As my grandmother Clara Mahala Clark Burton used to lecture me, a little prayer never hurt anyone. I guess that’s what a blessing of any fleet is all about. Why not a prayer for those who at some time or other might be in peril on the restless wave?

So, it’s heartening — in these times when mention of God and prayer is questioned by some — to learn that on Saturday, August 10, the Blessing of the Fleet Festival will return after an absence of 28 years at Parrish Creek in Shady Side.

From what I hear, this year’s blessing of the fleet will be as big if not bigger than any since the last Parrish Creek watermen’s fleet was blessed in ’74. So to put Grandma’s views on prayer in a different perspective, I guess a big blessing of the fleet never hurt anyone — and I’m told that prayer will have a prominent role in the Shady Side ceremonies.

So will the Pledge of Allegiance, which will be led by Sea Scouts, who I am confident will choose to leave in those two so controversial words “under God.” Methinks just about everyone — if not everyone — who stands on the shores of Parrish Creek would prefer it that way.

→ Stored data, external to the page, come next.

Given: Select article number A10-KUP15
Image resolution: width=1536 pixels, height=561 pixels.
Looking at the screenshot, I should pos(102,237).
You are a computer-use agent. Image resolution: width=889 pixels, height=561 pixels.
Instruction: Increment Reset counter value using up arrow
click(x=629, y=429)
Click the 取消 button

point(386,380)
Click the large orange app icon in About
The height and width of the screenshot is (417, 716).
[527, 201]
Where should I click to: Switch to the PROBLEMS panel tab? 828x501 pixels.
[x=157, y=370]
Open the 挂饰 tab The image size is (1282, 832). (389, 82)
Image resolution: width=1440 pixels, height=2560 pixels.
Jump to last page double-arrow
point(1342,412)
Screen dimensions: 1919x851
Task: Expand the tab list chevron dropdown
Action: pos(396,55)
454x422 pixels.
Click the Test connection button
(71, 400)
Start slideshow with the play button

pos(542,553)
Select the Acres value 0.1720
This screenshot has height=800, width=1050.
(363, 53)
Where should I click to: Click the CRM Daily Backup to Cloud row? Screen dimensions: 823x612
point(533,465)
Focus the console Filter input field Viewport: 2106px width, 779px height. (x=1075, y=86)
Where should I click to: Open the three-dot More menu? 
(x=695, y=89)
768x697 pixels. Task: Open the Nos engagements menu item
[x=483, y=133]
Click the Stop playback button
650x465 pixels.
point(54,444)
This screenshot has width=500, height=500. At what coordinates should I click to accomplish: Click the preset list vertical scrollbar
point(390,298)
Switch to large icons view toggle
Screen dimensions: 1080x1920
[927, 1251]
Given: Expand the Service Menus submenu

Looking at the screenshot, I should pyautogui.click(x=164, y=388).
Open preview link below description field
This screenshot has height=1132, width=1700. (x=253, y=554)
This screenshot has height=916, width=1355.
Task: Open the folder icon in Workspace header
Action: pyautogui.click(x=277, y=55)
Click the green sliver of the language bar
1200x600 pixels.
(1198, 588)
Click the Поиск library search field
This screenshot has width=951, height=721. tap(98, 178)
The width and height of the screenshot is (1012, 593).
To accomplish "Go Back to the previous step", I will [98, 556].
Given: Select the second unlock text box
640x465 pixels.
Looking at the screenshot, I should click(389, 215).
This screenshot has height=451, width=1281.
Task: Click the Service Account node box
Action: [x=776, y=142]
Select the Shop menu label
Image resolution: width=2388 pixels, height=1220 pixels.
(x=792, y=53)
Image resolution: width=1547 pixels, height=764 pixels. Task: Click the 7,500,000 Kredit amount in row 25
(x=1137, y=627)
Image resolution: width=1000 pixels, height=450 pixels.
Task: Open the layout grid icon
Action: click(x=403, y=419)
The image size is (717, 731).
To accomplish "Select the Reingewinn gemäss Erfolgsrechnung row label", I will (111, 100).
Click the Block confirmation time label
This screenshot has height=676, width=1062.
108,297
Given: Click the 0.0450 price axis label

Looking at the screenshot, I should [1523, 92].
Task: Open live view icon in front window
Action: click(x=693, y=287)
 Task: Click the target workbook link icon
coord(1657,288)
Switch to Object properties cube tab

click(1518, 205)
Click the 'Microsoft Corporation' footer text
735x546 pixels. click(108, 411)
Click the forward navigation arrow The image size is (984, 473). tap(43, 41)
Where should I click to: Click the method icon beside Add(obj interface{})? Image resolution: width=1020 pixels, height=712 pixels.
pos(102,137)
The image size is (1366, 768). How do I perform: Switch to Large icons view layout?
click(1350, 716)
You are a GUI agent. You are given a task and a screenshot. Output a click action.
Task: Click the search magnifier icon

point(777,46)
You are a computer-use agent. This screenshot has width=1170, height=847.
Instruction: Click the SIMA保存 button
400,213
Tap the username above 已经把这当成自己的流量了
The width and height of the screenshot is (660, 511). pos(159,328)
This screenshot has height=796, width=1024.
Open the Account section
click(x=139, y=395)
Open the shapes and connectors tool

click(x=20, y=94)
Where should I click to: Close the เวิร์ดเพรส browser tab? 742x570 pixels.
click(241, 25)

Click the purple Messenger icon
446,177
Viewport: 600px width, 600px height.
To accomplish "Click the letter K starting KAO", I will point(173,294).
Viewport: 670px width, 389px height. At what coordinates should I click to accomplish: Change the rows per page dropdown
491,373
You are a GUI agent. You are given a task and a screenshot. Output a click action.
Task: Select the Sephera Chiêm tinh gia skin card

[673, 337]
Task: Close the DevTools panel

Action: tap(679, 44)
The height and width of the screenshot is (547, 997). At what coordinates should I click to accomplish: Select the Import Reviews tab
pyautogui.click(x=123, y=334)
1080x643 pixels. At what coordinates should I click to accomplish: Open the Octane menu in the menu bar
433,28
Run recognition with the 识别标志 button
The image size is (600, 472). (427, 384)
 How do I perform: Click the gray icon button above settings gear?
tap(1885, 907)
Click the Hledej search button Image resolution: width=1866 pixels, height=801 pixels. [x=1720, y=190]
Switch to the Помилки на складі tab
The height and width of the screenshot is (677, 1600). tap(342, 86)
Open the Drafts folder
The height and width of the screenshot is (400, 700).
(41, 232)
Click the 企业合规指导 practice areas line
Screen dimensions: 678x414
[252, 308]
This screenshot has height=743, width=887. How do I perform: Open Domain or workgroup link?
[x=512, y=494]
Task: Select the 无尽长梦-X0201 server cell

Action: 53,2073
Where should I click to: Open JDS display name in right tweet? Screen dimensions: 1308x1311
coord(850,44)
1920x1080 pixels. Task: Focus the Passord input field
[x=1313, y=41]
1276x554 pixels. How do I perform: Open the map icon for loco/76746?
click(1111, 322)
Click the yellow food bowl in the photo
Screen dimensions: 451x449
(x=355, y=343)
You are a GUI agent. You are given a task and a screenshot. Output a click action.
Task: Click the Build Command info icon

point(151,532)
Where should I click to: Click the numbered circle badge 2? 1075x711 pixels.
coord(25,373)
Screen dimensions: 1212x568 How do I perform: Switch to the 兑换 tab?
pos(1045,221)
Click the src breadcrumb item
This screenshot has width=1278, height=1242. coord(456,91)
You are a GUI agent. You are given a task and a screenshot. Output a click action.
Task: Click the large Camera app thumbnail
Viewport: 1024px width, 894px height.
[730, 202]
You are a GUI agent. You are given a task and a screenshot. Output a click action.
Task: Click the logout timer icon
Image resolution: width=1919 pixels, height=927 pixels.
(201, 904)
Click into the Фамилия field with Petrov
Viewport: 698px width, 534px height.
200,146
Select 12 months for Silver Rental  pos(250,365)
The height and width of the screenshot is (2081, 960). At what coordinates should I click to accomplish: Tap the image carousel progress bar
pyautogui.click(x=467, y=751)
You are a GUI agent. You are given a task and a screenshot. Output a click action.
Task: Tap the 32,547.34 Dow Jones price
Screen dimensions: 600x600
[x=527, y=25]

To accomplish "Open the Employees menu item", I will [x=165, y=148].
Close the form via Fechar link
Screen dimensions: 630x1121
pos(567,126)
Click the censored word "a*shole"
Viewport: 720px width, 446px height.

Certainly those in the workboats, the commercial watermen of Shady Side in the mid-Bay, would insist the two words be included. Considering commercial fishing is the most dangerous occupation in the world, those who ply their trade on the water realize there are times when a little intervention by the Almighty can come in mighty handy.

Quite the Event
We’ll get into that in a moment, but let’s first review what’s on tap at the Blessing of the Fleet Festival that plays from 11am to 5:30pm at Shady Side’s Discovery Village. The highlight among spectators will of course be the procession of the Anne Arundel Watermen’s Association fleet under a 200-foot arc of water, a rainbow spanning Parrish Creek, which is claimed to be the busiest watermen’s tributary on the Western Shore of Maryland.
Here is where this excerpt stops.